RDP 2025-06: An AI-powered Tool for Central Bank Business Liaisons: Quantitative Indicators and On-demand Insights from Firms 3. Solution Architecture
August 2025
The solution architecture underpinning our new liaison-based text analytics and information retrieval tool was designed in close (and ongoing) collaboration between data scientists and economists from the RBA's liaison team. At a high level, staff from the liaison team wanted a tool to help them in three broad areas. First, to be able to answer additional ad hoc requests from senior decision-makers more comprehensively, such as, ‘what have we been hearing lately about topic X in industry Y?’ Second, the ability to place information within a historical context and to synthesise available information more efficiently. Third, to improve the ability to quickly extract signals from liaison text and communicate them more effectively. In this section, we outline the components of the solution and how they come together to achieve these desired objectives. We begin by outlining how the text of a liaison meeting is generated (the data-generating process) before detailing our text extraction, pre-processing and enrichment steps.
3.1 The data-generating and enrichment processes
Over the life of the liaison program, details of each of the RBA's 22,000 liaisons have been systematically recorded in two information management systems (Figure 2):
- The first is the client relationship management (CRM) database. When a liaison has been conducted, the occurrence of the meeting is recorded in the CRM. This record includes information such as the contact date, metadata about the business (name, industry, etc), attendees and any staff scores associated with the meeting as discussed in Section 2.

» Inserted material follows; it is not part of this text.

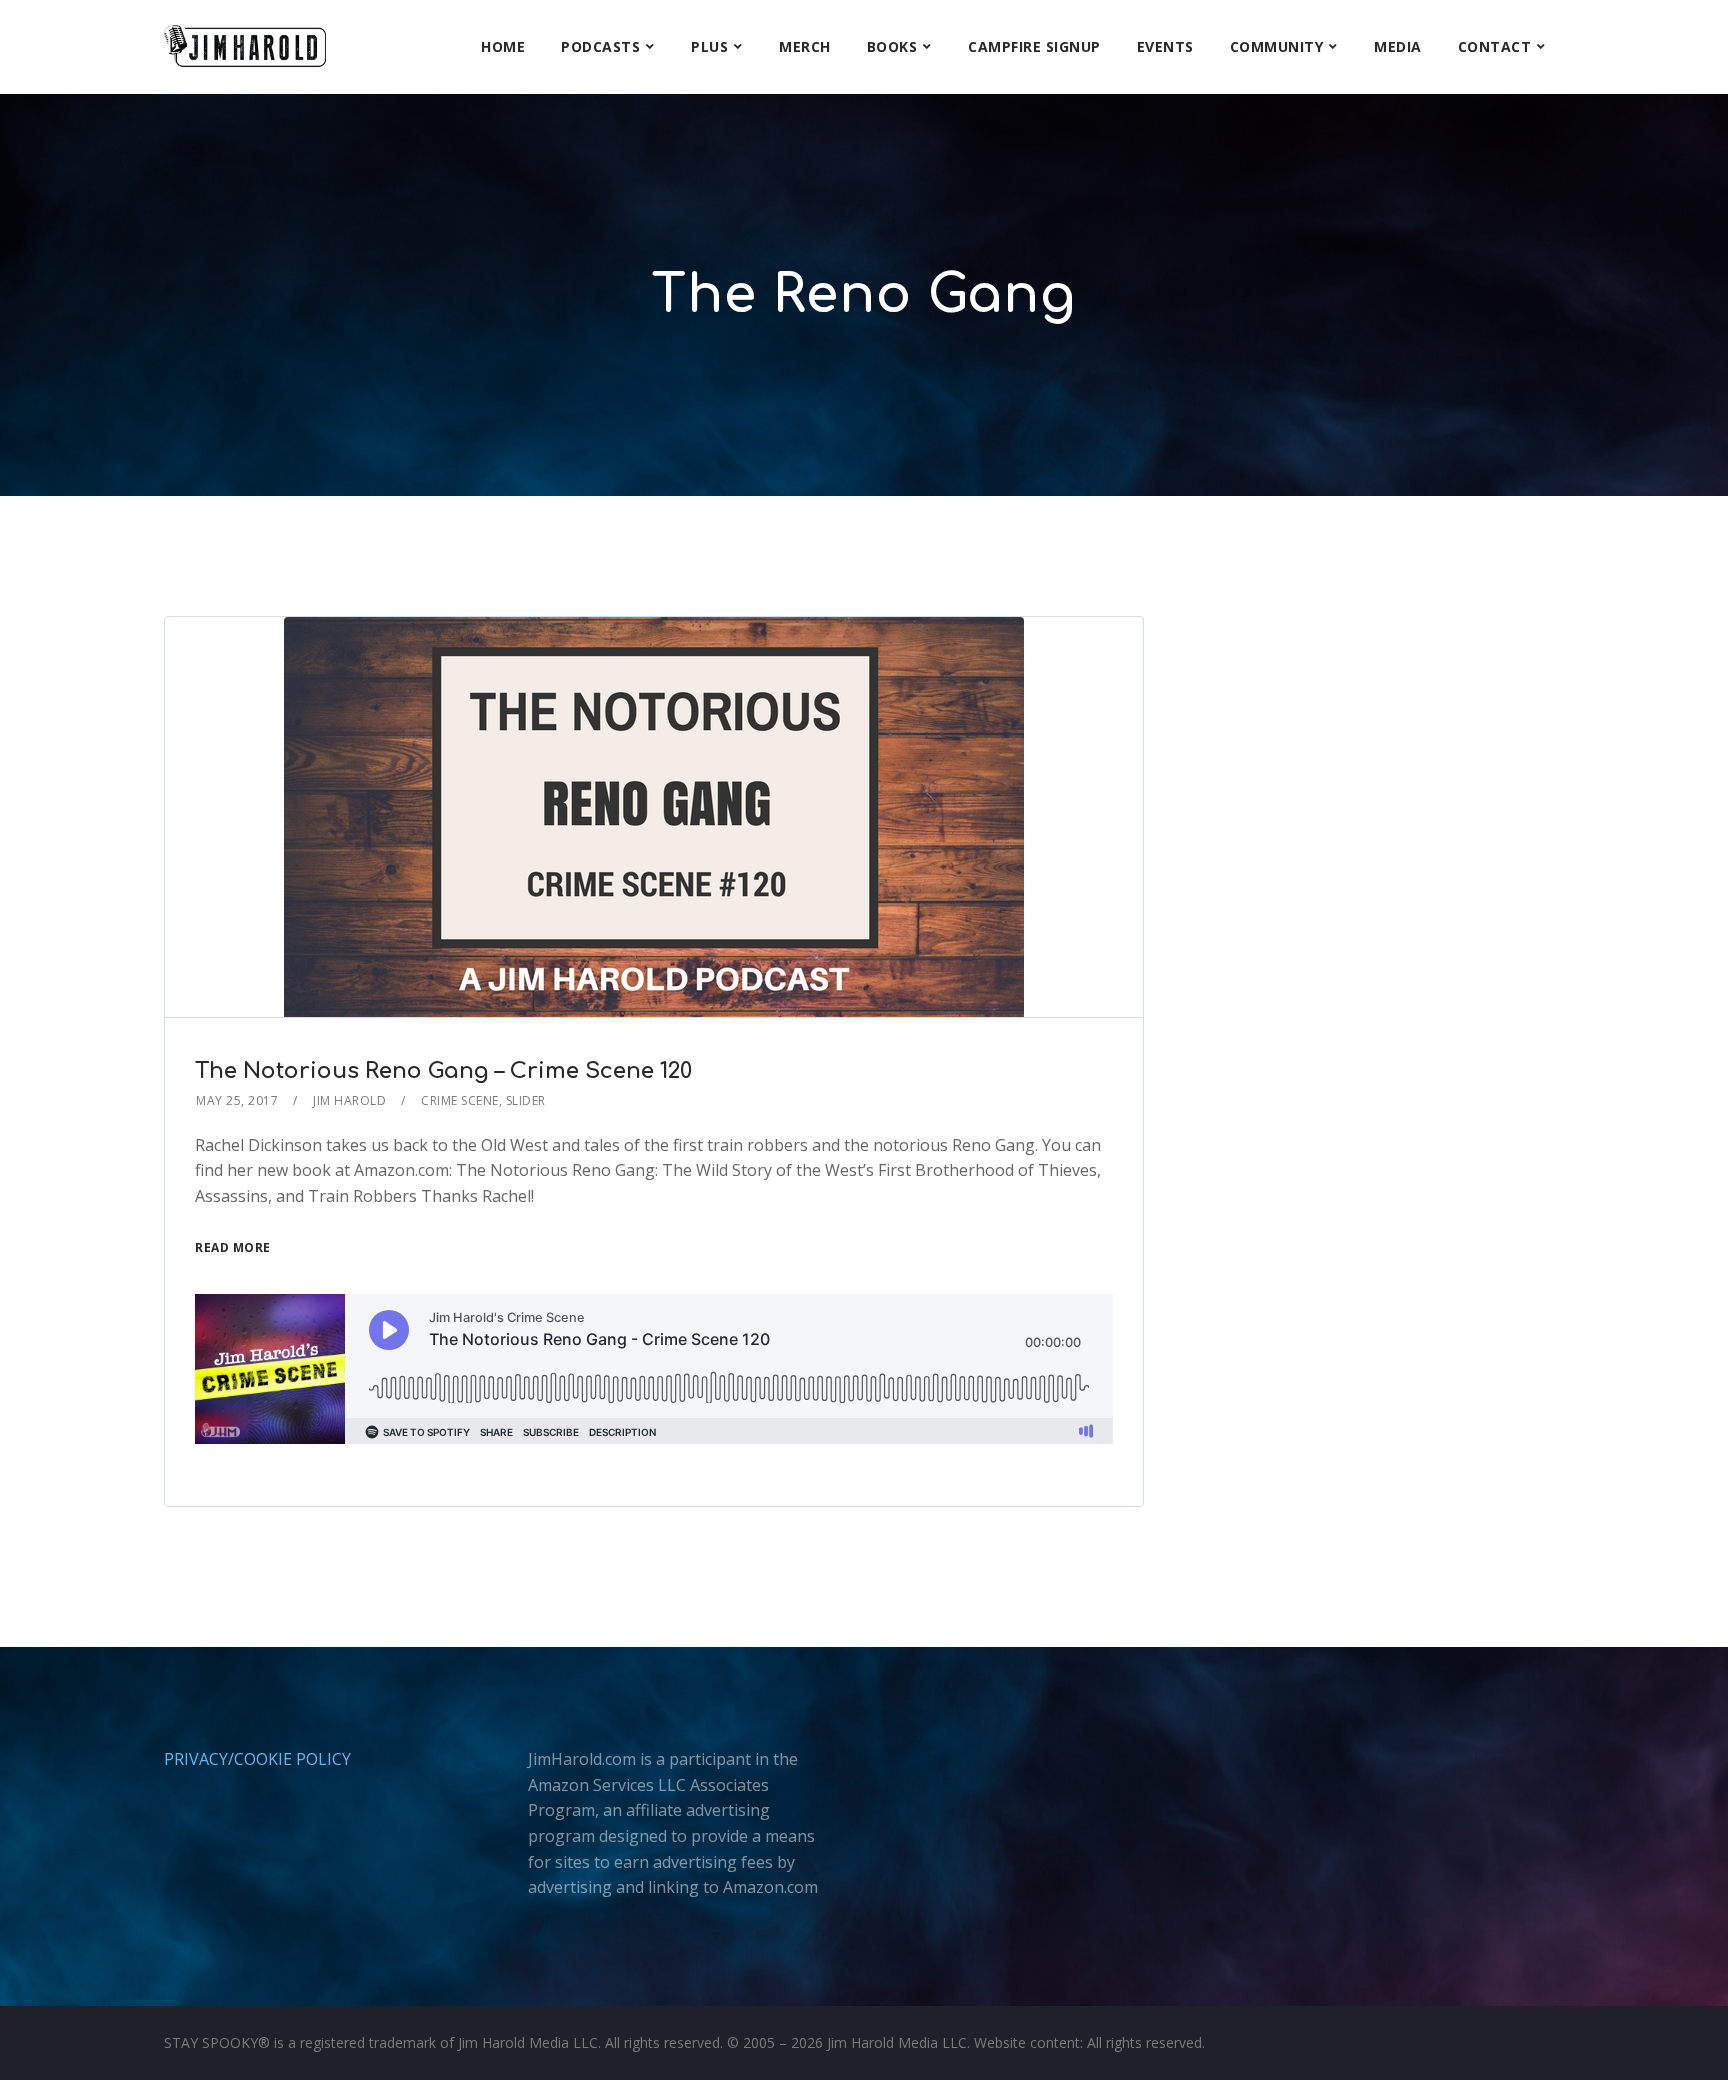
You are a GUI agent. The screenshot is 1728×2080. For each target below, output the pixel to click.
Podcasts (600, 46)
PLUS (709, 46)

- The second is the RBA's file management system (FMS), which is where staff save a confidential written summary of each liaison meeting. After drafting the summary according to a pre-defined template, the detailed summaries are reviewed by an editor, who also attended the liaison meeting, and added to the FMS. About one-third of the summaries are completed within two days of the liaison meeting (with this share increasing in the lead up to Monetary Policy Board meetings) and most are completed within a week. A unique identifier is generated when a liaison is saved in the FMS and is also added to the CRM database.

The unique liaison identifiers provide a critical link between these two information management systems, which together form the backbone of our business intelligence text analytics and retrieval system (TARS). To build the TARS, liaison summaries are extracted and cleaned using a text pre-processing and enrichment pipeline, which does the following:
- First, liaison summaries are identified and programmatically extracted from the FMS by looking up their unique identifiers as recorded in the CRM.
- Next, all text summaries are converted to an extensible markup language (.xml) format. This format is useful for several reasons. It is interoperable, meaning the text can be easily shared and processed across different systems and platforms. It also encodes styles inherited from the original text document (e.g. .doc or .docx) such as headings, paragraphs, and other formatting elements. We use these encoded text styles in combination with a set of heuristics to tag each component of each liaison summary as either a ‘HEADING’, ‘BODY’, ‘TABLE’ or ‘UNKNOWN’.[5] ‘BODY’ text chunks include bulleted dot points and paragraphs, both of which will be referred to as paragraphs going forward.
- Text identified as paragraphs is then enriched with NLP-generated tags. These tags include information about the topic being discussed in the paragraph (e.g. ‘wages’) and the associated tone of the discussion. We also use NLP techniques to extract precise numerical information from the paragraph, such as expected growth in wages or prices over the year ahead. Further details of these NLP methods are outlined in the next section.
- Finally, each enriched paragraph and its associated tags are uploaded into a relational database indexed at a paragraph level. In addition to the NLP-generated tags, every paragraph is also tagged with all the metadata about the liaison meeting as recorded in the CRM.
The initial synthesis of the large corpus of liaison text into a searchable database required an intensive extraction of historical records from the FMS. The challenging task of recalling and extracting information from documents up to 25 years old was feasible thanks to the stable, centralised record-keeping processes that have been consistently followed by the liaison team.[6]
3.2 Extracting information
Our final TARS database provides the ability for liaison officers to retrieve information quickly and efficiently from the full corpus of liaison intelligence. Insights from these data can be retrieved through a user-friendly application that does not require any coding skills. This makes our TARS accessible to the whole liaison team. In addition to the front-end application, the data can be extracted using several coding languages for more bespoke analytics and requests. The result is that the full corpus of liaison text can be filtered, analysed, and retrieved within seconds.
To keep the TARS database up to date, liaison records are continually added and updated in the CRM and the FMS, which are picked up by a nightly update of the TARS database. This ensures the most up-to-date information about firms is always available for extraction from the tool.
Footnotes
These heuristics were developed in close consultation with subject matter experts from the business liaison team with intimate knowledge about how the liaison summaries are written. [5]
However, as with any legacy data entry system, there were cases where the identifier for the document was incorrect or incomplete. Most cases of non-matches occurred in the first few years of the program. Using fuzzy matching of the file identifier, contact name and date to the full list of documents in relevant folders of the FMS increased the matching rate. This notwithstanding, caution should be adopted when using information extracted from the tool prior to 2008. [6]